» **DONNÉES**

■ ■ ■ ■

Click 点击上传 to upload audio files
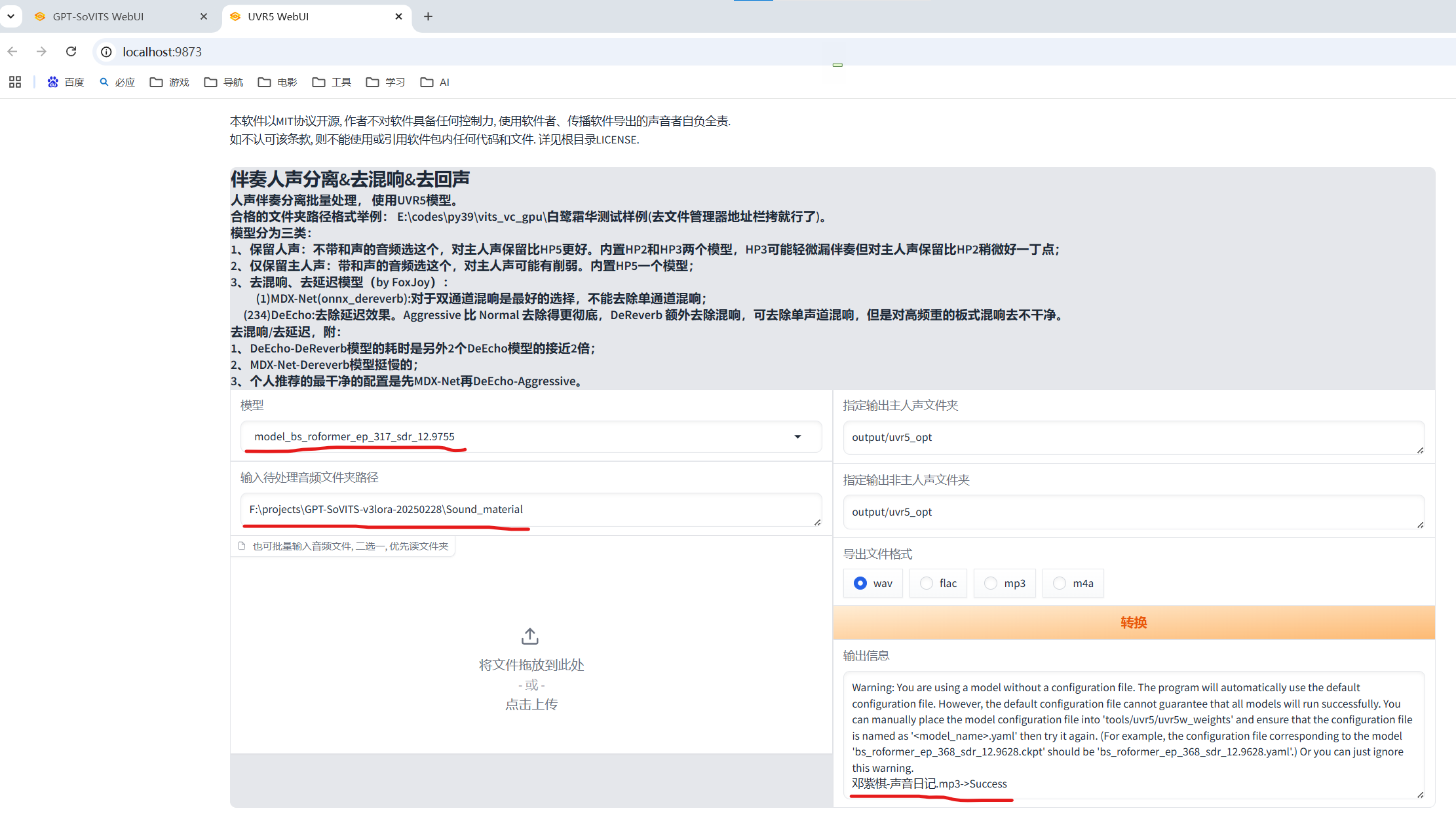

■ ■ ■ ■

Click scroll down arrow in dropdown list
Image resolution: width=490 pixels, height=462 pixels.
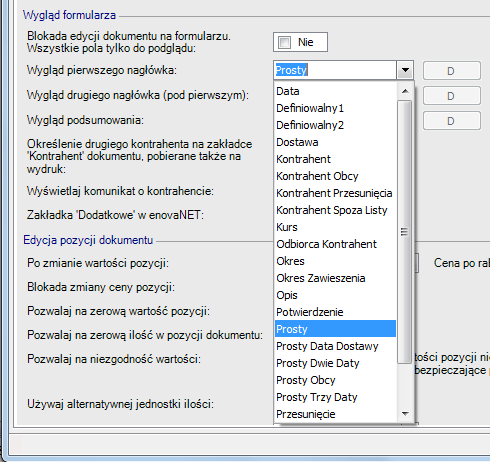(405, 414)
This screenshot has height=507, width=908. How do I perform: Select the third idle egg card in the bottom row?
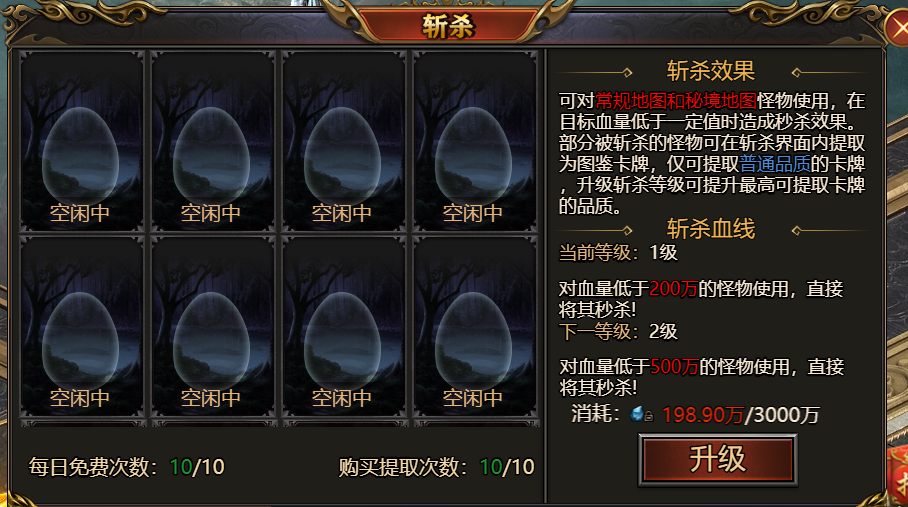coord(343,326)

■ ■ ■ ■

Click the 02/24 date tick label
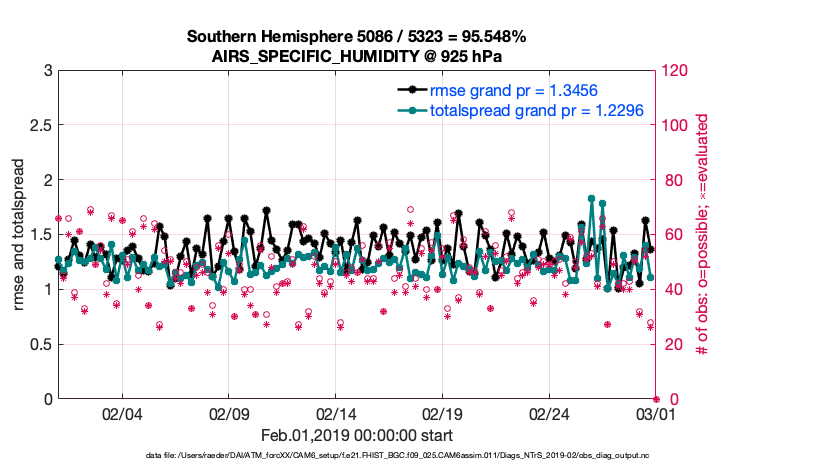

■ ■ ■ ■

» **CONSIGNE**
Extrayez mot pour mot le passage des entrées qui va de la ligne contenant « This screenshot has » jusqu'à la ligne contenant « coord(343,326) », ces deux lignes comprises. Laissez les images de côté dans votre réponse.

» **RÉPONSE**
This screenshot has height=507, width=908. How do I perform: Select the third idle egg card in the bottom row?
coord(343,326)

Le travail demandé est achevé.